314. Memorandum of Conversation1

SUBJECT

  • US-UAR Relations; Phantoms; Jarring Mission

PARTICIPANTS

  • Muhammad Riad, UAR Foreign Ministry
  • Ashraf Ghorbal, U.A.R. Interests Section, Embassy of India
  • Richard B. Parker, Country Director for NEA/UAR

Mr. Parker asked if he could interpret President Nasser’s congratulatory message to President-elect Nixon2 as a sign the UAR wanted to resume relations. Muhammad smiled and said he did not know. Ashraf said the ball was now in our court. Muhammad said he hoped that if there was progress towards resumption it would not be derailed again. He then confided that the UAR had been moving towards resumption last February but had changed its mind because of remarks and actions of Ambassador Goldberg, who had given complete credence to the Israelis but had refused to believe anything the Egyptians said. He referred specifically to Ambassador Goldberg’s acceptance of the Israeli contention that the Egyptians were insisting on withdrawal first in spite of Egyptian assurances to us to the contrary.

Mr. Parker said there had been a good deal of confusion as to the Egyptian position because of the elliptical statements issuing from the Egyptians themselves. He himself had gotten into trouble with the Egyptians for pointing out that Jarring apparently thought they were insisting on withdrawal first. He had only been trying to do a service by pointing out that there was a communications failure. All he had succeeded in doing was making people mad, but he had been vindicated when Jarring subsequently told Mahmoud Riad he understood the UAR was still insisting on withdrawal first. Ambassador Goldberg could certainly not be blamed if he reported what the Israelis told him. He also reported what the Egyptians and Jordanians told him.

[Page 623]

Phantoms

Ashraf raised the Benjamin Welles story in the November 7 New York Times3 again and asked for a fuller explanation. Mr. Parker said the Welles story was not accurate. The Department’s spokesman on November 7 had said negotiations on the Phantoms were still continuing. This was correct. He would not try to mislead them; Israel would get the Phantoms sooner or later. But the terms of the deal were still under discussion and no agreement had been reached, nor had any decision been taken as alleged by Welles. Ashraf asked where Welles had gotten the story then.
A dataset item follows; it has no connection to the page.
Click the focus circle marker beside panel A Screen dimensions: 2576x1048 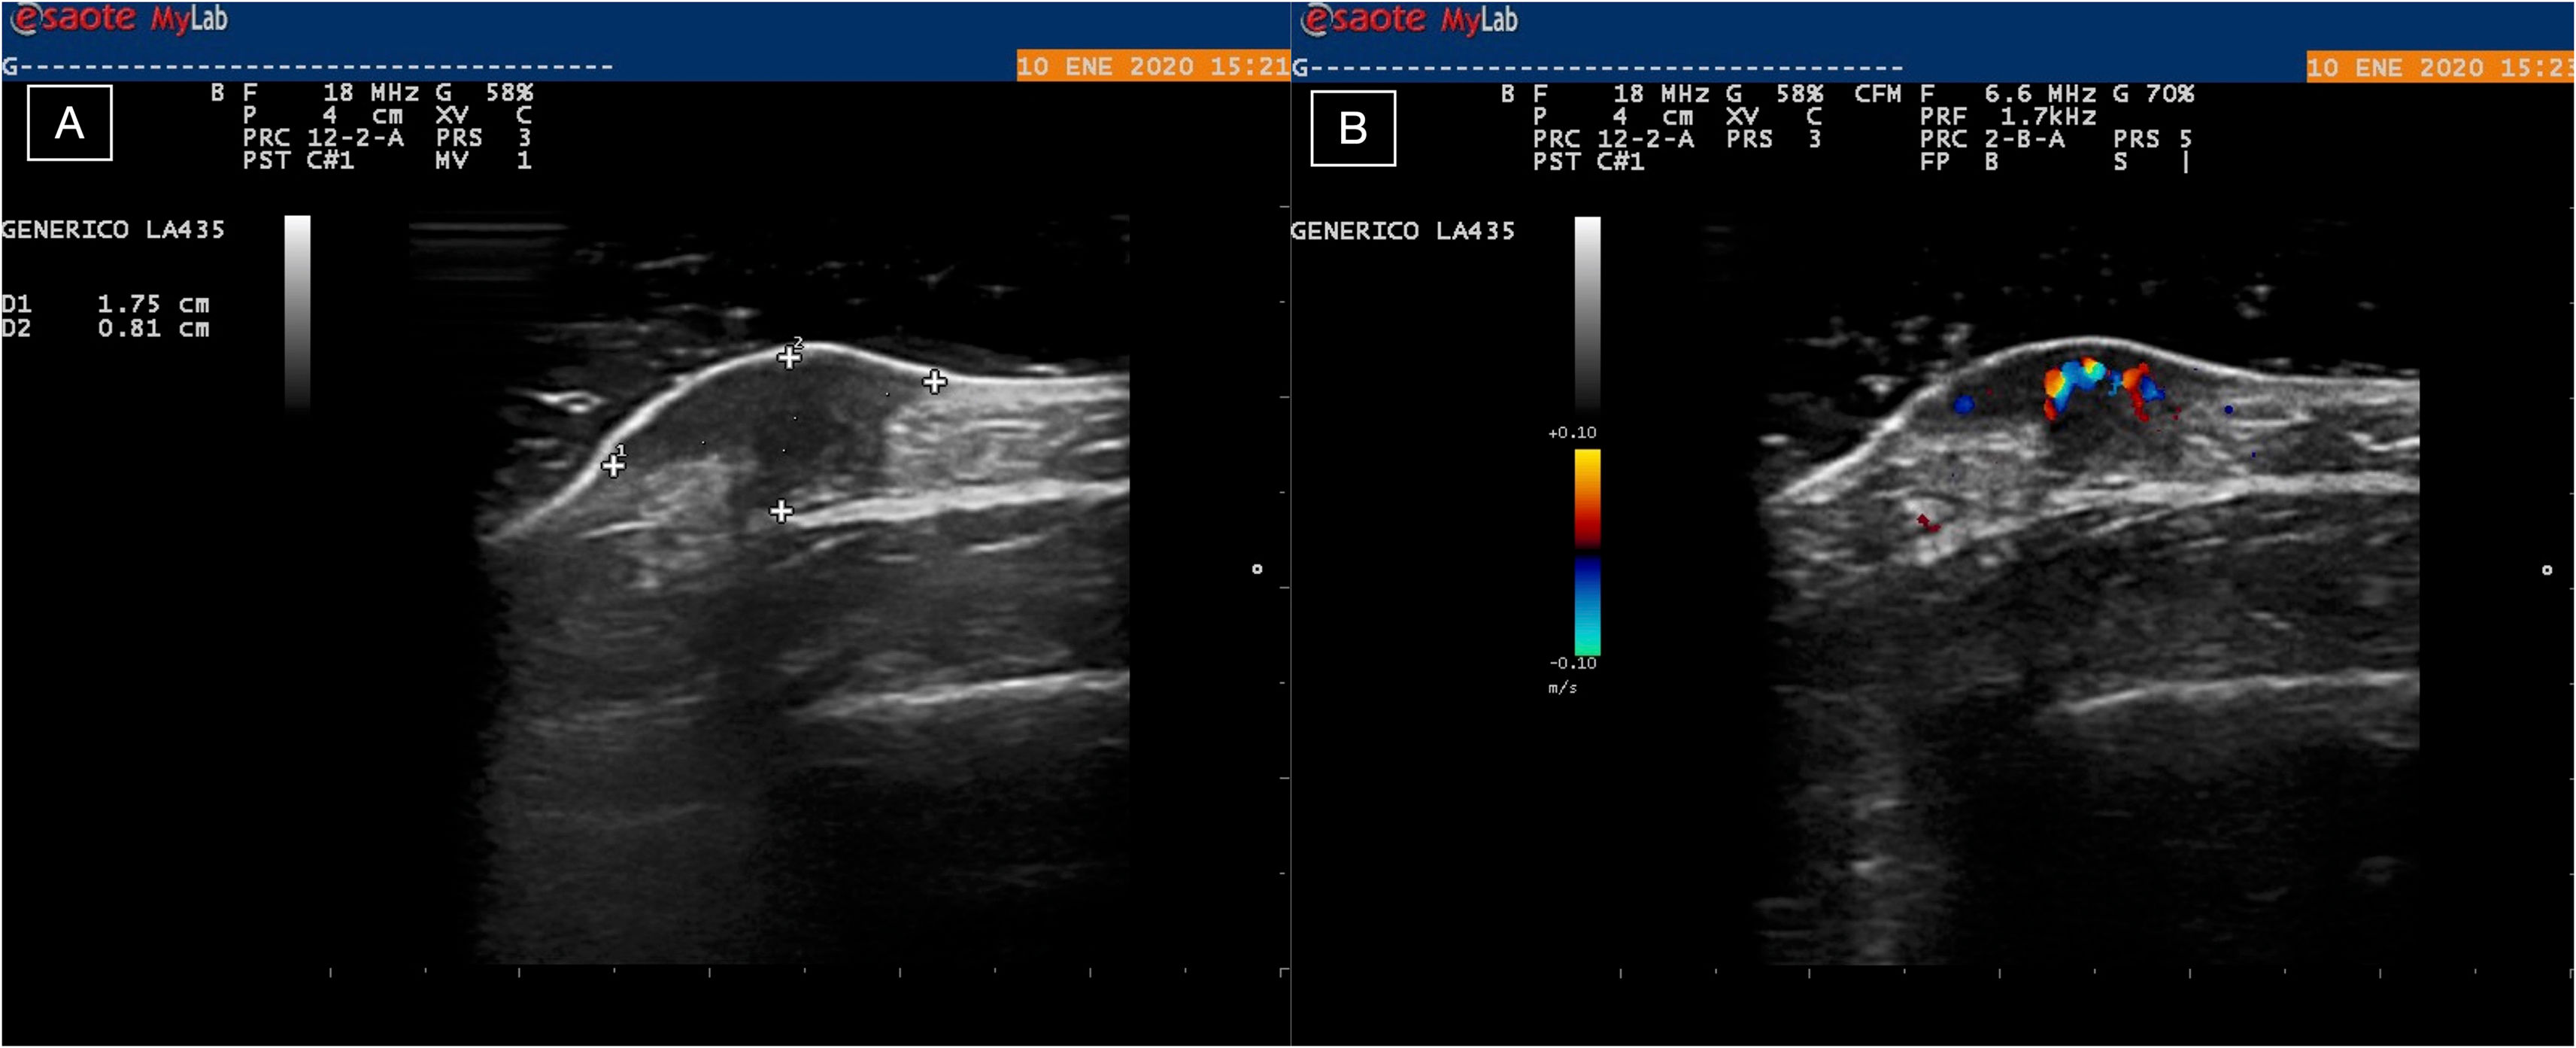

Mr. Parker said he believed it had come from someone in the aircraft industry.

Ashraf asked whether the last sentence of the article, which referred to the possibility that delivery could be expedited if conditions in the area warranted, was not really the most important thought in it and the real reason for its appearance at that particular juncture. Mr. Parker explained that newspaper stories were usually written in discrete groups of paragraphs so that they could be cut down to fit available space without destroying the completeness of thought. The least important paragraphs were usually at the end of the story.

Jarring Mission

Muhammad said that he had told Mr. Sisco one should not exclude the possibility (laa yistaba’ad) that Foreign Minister Riad would reply to the seven points of the Secretary. Mr. Parker said he had understood that Muhammad had said categorically that the Foreign Minister would be replying. Muhammad said he hoped he would be, but could not be quite that categorical.

  1. Source: National Archives and Records Administration, RG 59, Central Files 1967–69, POL UAR-US. Confidential. Drafted by Parker.
  2. The text of the congratulatory message sent by Nasser to NIXON on November 7 is ibid., POL 15-1 US/Nixon.
  3. Citing “responsible American sources,” Welles reported on November 7 that the United States had agreed in principle to sell Israel 58 Phantom jet fighters.